U.S. House panel will vote on whether to ban TikTok next month

Earlier this week, the House Foreign Affairs Committee announced that a bill seeking to ban the use of China's popular app TikTok in the United States will be voted on next month by the committee.

According to Representative Michael McCaul, the Republican chair of the panel, the bill would provide the White House with the legal tools it needs to ban TikTok due to concerns about U.S. national security.

In an interview with Bloomberg News, McCaul told the outlet that he was concerned the app creates a back door for the Chinese government to gain access to his phones.

A series of court battles over the use of TikTok in the United States resulted in a loss for the then-President Donald Trump's attempt to ban new users from downloading the app, ban other transactions, and effectively halt its use in the country, but to no avail.

It was officially abandoned by the Biden administration in June 20 Following that, Republican Senator Marco Rubio introduced a bipartisan bill in December calling for the ban on TikTok, as well as the blocking of all transactions from social media companies operating in or under the influence of China and Russia.

It is also important to note that a ban of this short video app would require 60 votes in the Senate to become law, and would face significant hurdles in Congress that would make it hard to pass.

As TikTok has been working to assure Washington for the past three years that the personal data of Americans cannot be accessed by Chinese Communist Party officials or anyone else under Beijing's influence, the company has been seeking to assure Washington that there will be no access to personal information of Americans or any manipulation of their content.

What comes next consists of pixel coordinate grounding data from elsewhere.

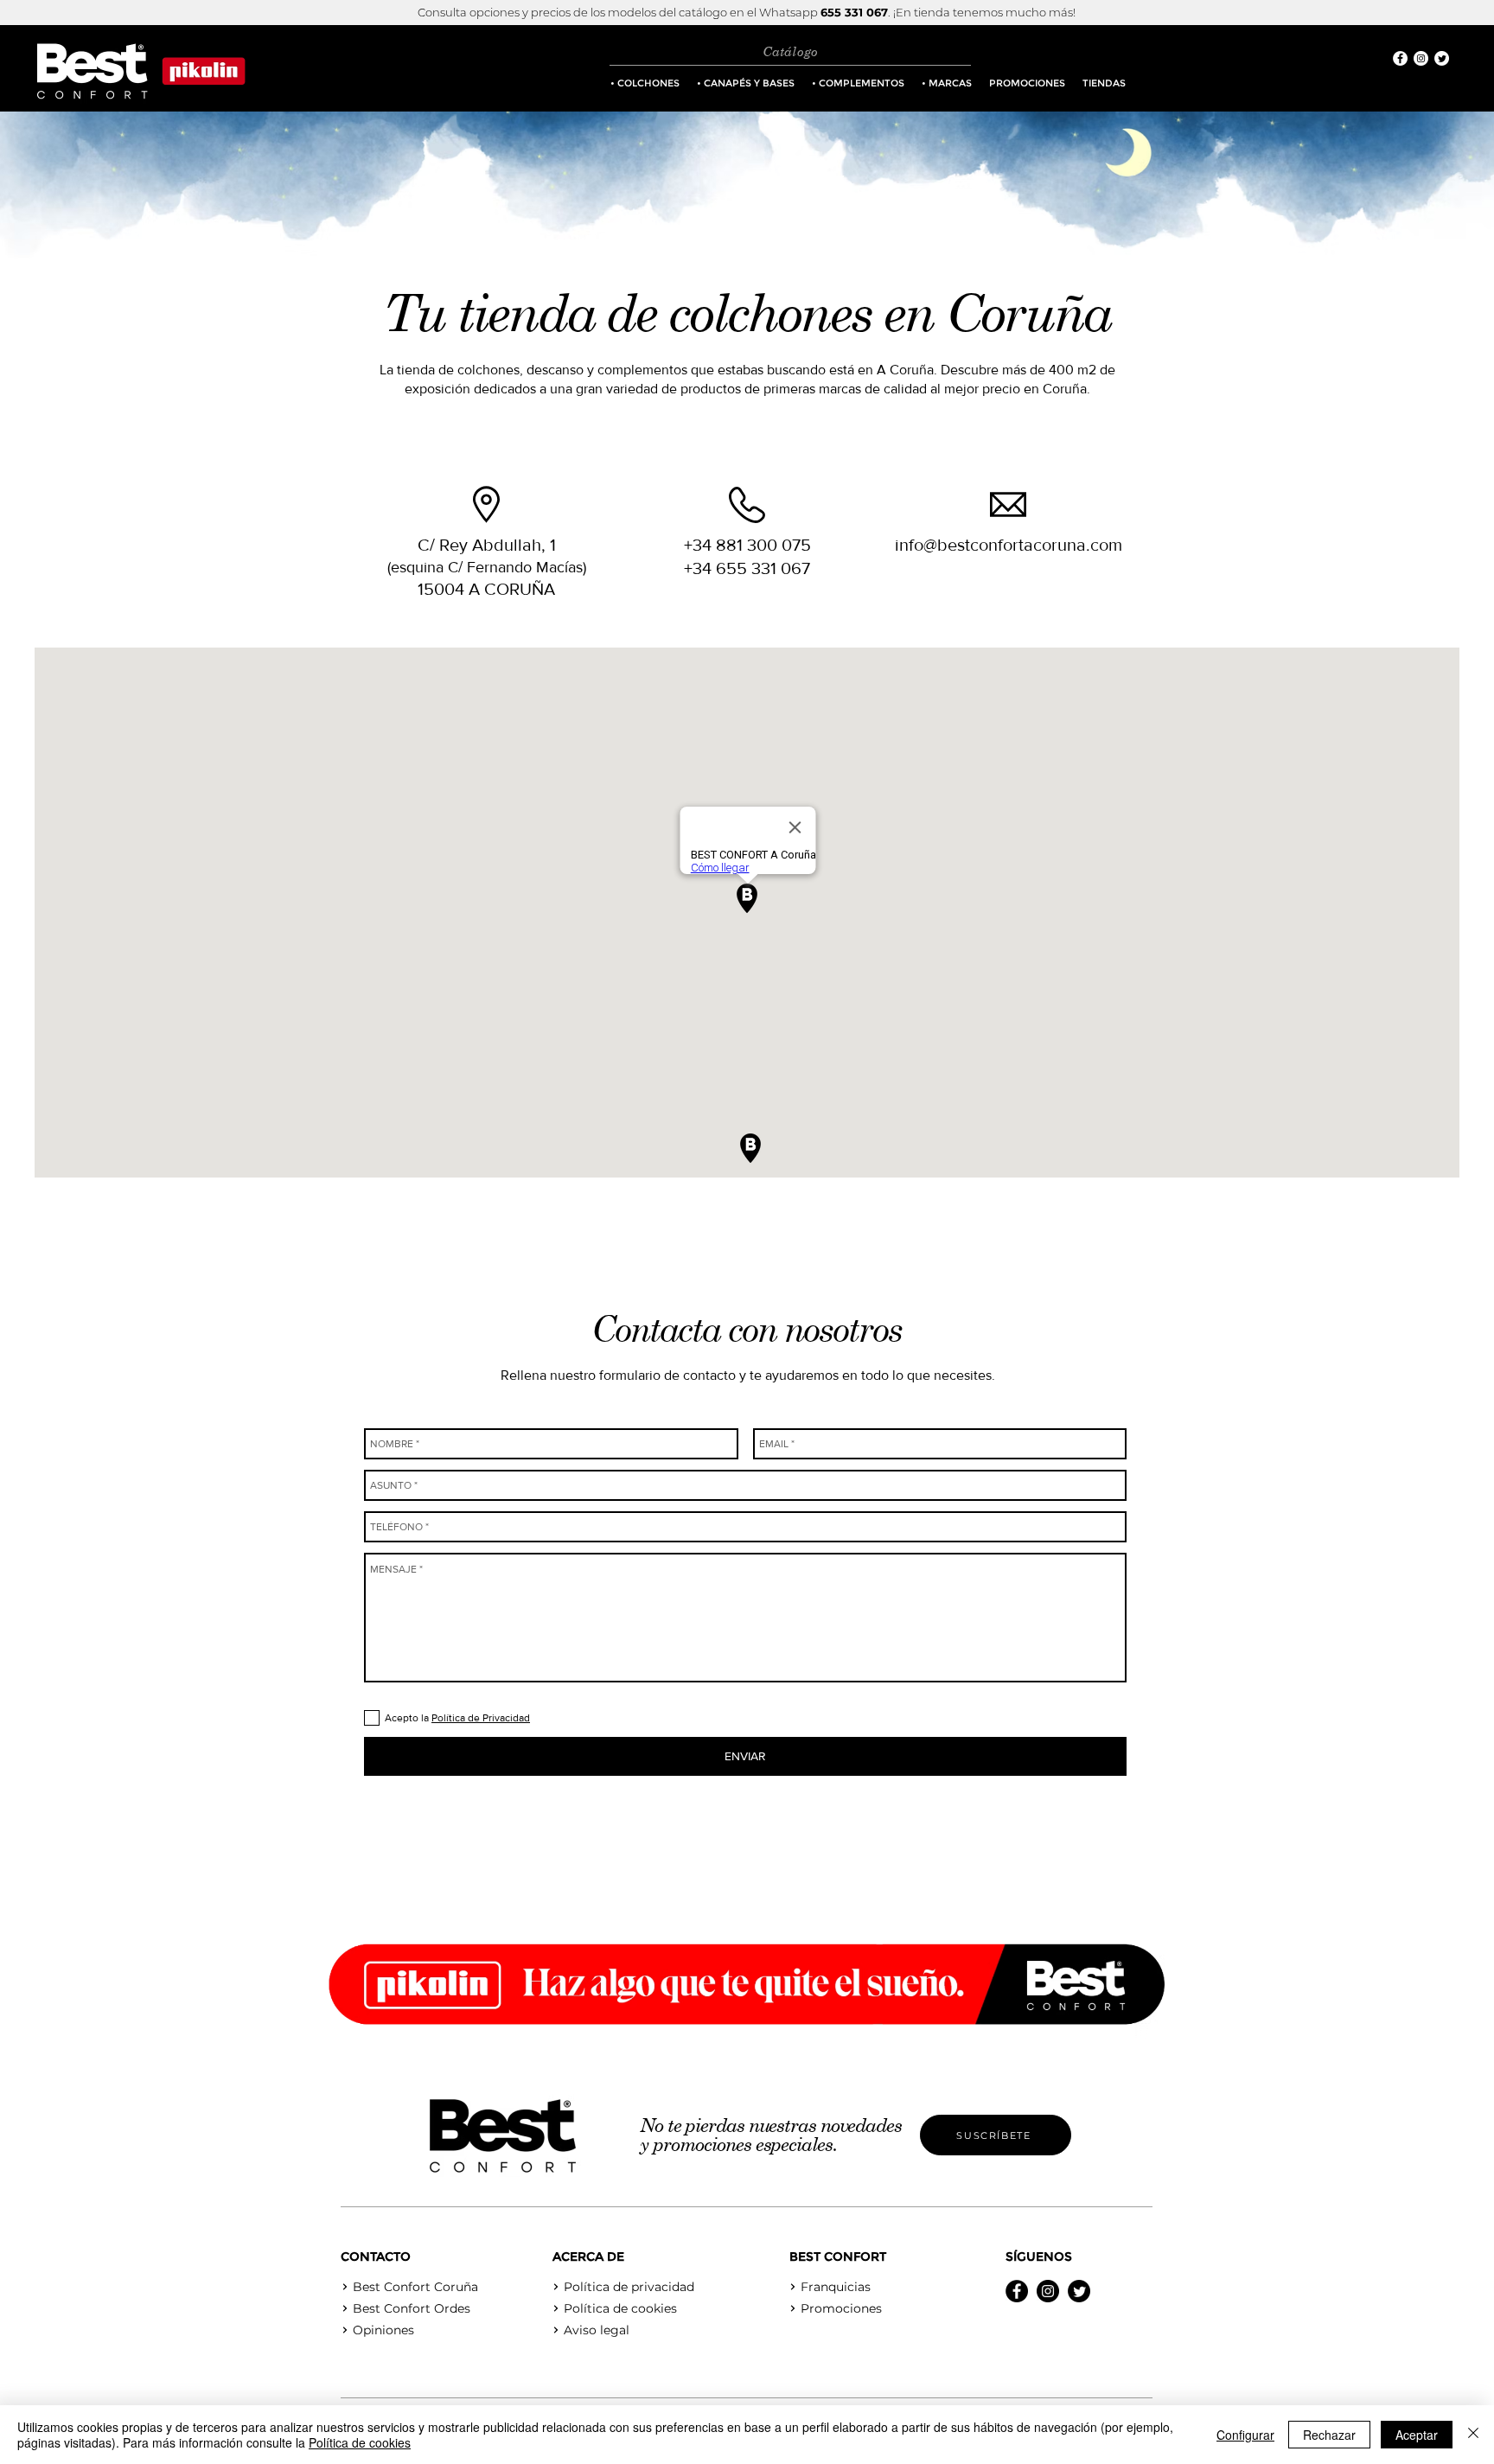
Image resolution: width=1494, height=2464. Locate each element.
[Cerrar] (1473, 2434)
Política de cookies (360, 2442)
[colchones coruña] (1400, 58)
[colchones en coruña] (1017, 2291)
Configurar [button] (1245, 2434)
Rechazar (1329, 2434)
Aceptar (1416, 2434)
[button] (645, 83)
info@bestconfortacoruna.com (1008, 544)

During a conference call Friday, TikTok said "calls for a complete ban on TikTok would separate national security from the broader issues of data security, privacy, and online harms that exist across the industry.".

Due to concerns that U.S. user data would be in the hands of China as soon as the firm divested the company, the Committee on Foreign Investment in the United States (CFIUS), a significant national security body of the U.S. government, ordered ByteDance to divest TikTok in 2020.

In a national security agreement for the protection of the data of U.S. TikTok users, CFIUS and TikTok have been in talks since 2021, in order to reach a national security agreement.

As part of its commitment to guarantee that there are no backdoors into TikTok that could be exploited to manipulate the platform, TikTok has invested roughly $5 billion in its efforts thus far in order to ensure a "comprehensive package of measures with layers of government and independent oversight" and has invested a lot of time in ensuring that.

According to the White House press secretary, Karine Jean-Pierre, the legislation is being reviewed by the Committee on Foreign Investment in the United States (CFIUS). As such, she will not be providing any further details concerning the bill.

There are more than 25 U.S. states that have already banned the use of TikTok on state-owned devices as well as federal employees using or downloading it. In addition, Biden signed legislation last month that bans federal employees from using or downloading TikTok on government-owned devices.